- WORK TO COMPLETE -
Examine each line of the data. Copy those that contain the string "icon".

- EXERCISE INPUTS -
-- -- --

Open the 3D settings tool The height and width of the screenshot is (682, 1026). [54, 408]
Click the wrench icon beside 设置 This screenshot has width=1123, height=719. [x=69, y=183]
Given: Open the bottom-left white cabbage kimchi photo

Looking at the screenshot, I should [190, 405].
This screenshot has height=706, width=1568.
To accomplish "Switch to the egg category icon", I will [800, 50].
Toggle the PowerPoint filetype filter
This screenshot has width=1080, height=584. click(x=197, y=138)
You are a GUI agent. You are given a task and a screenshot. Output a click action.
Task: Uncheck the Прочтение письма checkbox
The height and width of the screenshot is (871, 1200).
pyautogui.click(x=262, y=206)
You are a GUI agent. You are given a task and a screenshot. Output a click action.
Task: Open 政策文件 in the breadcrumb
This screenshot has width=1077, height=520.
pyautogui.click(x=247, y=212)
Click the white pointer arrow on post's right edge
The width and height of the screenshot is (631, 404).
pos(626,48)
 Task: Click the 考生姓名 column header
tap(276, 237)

-- -- --

- RESULT OF THIS TASK -
Click the wrench icon beside 设置 This screenshot has width=1123, height=719. [x=69, y=183]
To accomplish "Switch to the egg category icon", I will [800, 50].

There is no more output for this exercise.